What does WinDbg's PRIMARY_PROBLEM_CLASS STACKIMMUNE mean?

Question

In general I cannot find a listing of the meaning of the values that the different fields in WinDbg's output of the !analyze -v command can contain.

Searching is difficult due to the fact that the output of the command is often posted without the field values (like that of DEFAULT_BUCKET_ID and PRIMARY_PROBLEM_CLASS) explicitly being addressed. Is there a reference list?

To be more specific: During the analysis of a memory dump, the output of the !analyze -v command indicated that both DEFAULT_BUCKET_ID and PRIMARY_PROBLEM_CLASS are "STACKIMMUNE". What does this mean?

Answer 1

First a small introduction to how !analyze works.

When !analyze tries to determine the reason for an access violation (and some other types of exceptions, for example, SEH exceptions, C++ exceptions, integer overflow, division by zero, etc.), it looks at the call stack of the thread that threw the exception and figures out what is on the top of the thread. However, not all stack frames are useful.

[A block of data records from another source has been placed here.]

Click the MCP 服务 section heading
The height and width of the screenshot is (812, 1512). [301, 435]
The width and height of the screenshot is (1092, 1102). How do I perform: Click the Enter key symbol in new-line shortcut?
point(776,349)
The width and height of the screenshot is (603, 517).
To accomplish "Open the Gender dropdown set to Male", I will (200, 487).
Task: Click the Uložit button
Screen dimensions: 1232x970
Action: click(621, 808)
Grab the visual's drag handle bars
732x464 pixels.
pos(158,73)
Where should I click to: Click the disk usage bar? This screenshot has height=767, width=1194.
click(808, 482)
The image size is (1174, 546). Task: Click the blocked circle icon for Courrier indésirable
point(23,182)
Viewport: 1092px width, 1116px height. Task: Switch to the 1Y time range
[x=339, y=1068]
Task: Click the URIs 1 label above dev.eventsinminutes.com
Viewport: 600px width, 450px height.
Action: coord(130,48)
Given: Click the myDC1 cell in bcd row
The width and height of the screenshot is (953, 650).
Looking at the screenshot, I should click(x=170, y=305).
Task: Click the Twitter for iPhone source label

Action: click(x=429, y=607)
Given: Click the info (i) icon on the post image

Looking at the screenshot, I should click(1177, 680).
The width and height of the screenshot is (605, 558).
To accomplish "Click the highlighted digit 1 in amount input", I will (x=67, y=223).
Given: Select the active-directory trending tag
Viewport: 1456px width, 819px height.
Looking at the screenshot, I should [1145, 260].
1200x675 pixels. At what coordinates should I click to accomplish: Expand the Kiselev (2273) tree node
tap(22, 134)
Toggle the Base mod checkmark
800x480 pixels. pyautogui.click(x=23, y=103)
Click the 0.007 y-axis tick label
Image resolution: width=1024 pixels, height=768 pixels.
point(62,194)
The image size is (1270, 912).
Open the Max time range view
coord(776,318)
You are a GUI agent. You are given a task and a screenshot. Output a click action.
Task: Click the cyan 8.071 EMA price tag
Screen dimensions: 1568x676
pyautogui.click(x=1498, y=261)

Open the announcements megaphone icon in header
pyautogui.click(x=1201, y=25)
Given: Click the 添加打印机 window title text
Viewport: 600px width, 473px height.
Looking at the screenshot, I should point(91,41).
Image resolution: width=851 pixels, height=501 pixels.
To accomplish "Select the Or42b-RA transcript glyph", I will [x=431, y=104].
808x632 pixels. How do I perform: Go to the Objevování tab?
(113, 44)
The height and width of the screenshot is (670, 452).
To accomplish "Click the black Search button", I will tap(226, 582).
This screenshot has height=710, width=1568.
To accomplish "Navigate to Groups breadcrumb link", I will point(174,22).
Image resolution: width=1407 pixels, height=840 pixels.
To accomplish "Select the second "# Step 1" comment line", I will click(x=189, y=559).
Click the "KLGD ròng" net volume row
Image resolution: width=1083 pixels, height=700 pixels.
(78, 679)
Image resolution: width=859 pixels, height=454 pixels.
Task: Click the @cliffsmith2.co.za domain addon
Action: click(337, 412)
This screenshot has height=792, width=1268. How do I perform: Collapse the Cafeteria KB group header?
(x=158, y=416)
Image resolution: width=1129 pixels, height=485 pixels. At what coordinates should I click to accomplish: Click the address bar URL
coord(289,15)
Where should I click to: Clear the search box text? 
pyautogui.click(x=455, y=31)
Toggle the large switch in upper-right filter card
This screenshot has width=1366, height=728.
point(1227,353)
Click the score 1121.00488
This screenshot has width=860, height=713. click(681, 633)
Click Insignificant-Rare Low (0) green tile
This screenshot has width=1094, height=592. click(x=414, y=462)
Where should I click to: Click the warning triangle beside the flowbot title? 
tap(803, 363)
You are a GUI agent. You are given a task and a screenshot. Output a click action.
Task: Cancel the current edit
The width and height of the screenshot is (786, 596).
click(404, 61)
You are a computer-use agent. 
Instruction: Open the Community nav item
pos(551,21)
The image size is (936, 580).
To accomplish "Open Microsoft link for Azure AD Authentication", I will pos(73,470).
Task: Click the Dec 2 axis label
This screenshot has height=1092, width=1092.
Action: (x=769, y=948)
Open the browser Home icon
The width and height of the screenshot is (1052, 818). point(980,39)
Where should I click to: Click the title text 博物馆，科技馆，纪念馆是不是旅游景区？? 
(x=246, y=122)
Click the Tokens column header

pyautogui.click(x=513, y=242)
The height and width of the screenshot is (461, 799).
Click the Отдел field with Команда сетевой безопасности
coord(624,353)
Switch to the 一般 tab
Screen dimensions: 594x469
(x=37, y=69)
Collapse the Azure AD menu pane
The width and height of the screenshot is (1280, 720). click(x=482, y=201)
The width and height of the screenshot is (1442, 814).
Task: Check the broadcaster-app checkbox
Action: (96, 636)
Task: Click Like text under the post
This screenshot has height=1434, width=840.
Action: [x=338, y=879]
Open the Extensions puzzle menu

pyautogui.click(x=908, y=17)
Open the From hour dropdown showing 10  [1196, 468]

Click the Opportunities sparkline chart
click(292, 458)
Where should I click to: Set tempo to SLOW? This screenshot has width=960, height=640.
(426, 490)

For example, for C++ exceptions you will see kernel32!RaiseException and your_module!__except_handler3 at the top of the stack. Those frames must be skipped, because they are very unlikely the cause of the problem. Sometimes !analyze has to skip lots of frames to get to the interesting frame. Just look at an example on other Stack Overflow question, where the offending code is ~40 frames below.

To answer your question: STACKIMMUNE is an indication that all frames in the call stack are skipped. This could happen when the stack is corrupted or when you have wrong symbols and used !reload /i to ignore any mismatch errors, and probably in many other cases.